In container-orchestrated environments, the breach can spread laterally: a compromised pod can corrupt the host kernel, affecting all other pods and possibly the entire Kubernetes control plane. This has direct implications for compliance regimes (PCI-DSS, HIPAA, GDPR) that require strict separation of duties and protection of privileged access.

Expert Opinion

From a senior analyst’s perspective, Copy Fail marks a shift in the threat landscape for Linux. Historically, kernel LPEs required deep knowledge of race conditions, heap grooming, or precise address leakage. CVE-2026-31431 democratizes kernel exploitation: the required primitives are part of the standard glibc API, and the exploit code is already publicly available.

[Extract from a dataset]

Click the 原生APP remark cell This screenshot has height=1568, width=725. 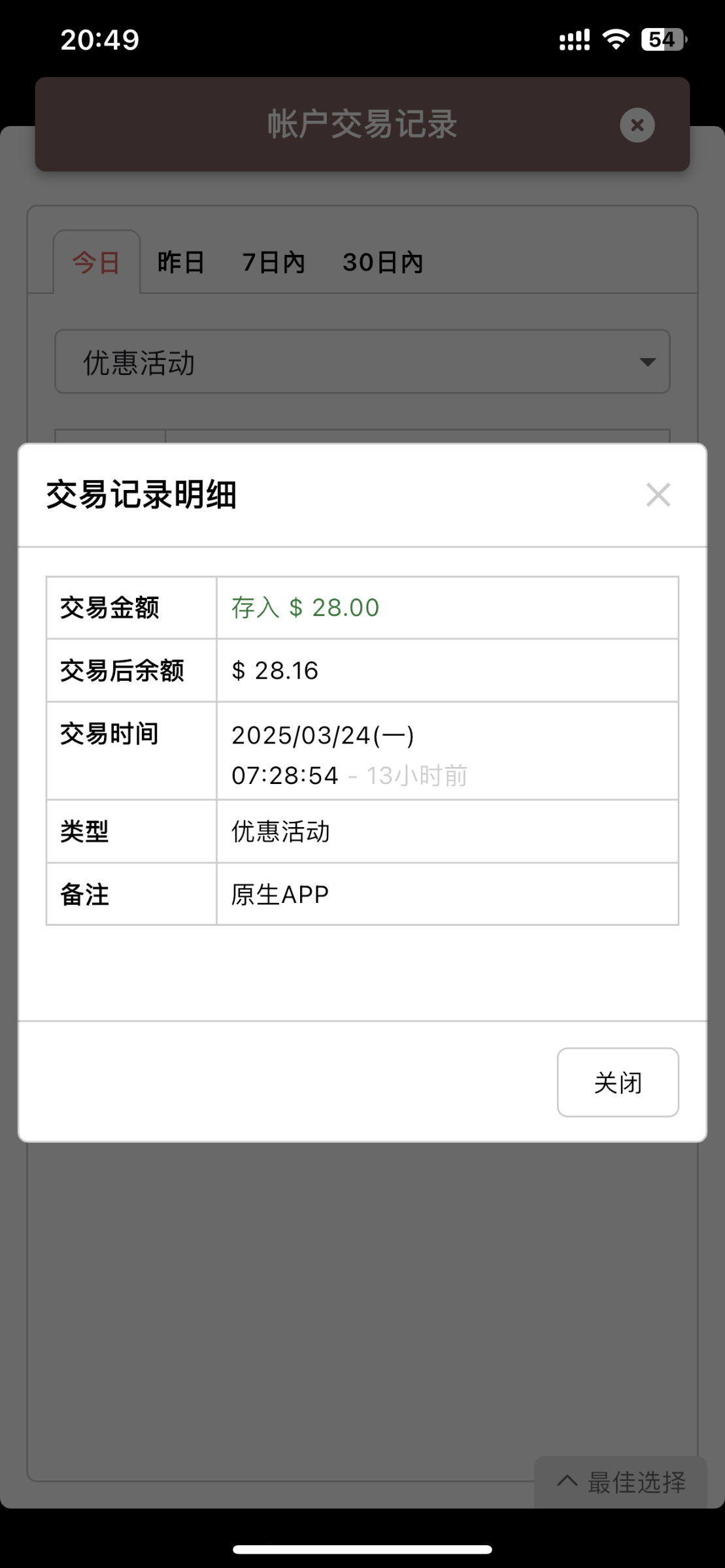[280, 894]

The inclusion of this bug in CISA’s KEV catalog serves as a strong signal to the industry: organizations must treat kernel hygiene with the same urgency as application-level vulnerabilities. The fact that the flaw persists across multiple major kernel releases underscores a systemic challenge in kernel development-small, isolated changes can combine into high-impact bugs years later.

Going forward, I expect:

  • Increased scrutiny of the AF_ALG subsystem, potentially leading to a redesign or stricter default policies.
  • Greater adoption of kernel-level integrity tools (e.g., IMA, eBPF-based monitoring) to detect anomalous page-cache writes.
  • More aggressive container-runtime hardening, with vendors disabling unnecessary kernel modules by default.

Until the ecosystem fully patches and hardens against Copy Fail, the safest posture is rapid kernel updates, module blacklisting, and strict privilege separation for any code that runs with user-level access on production systems.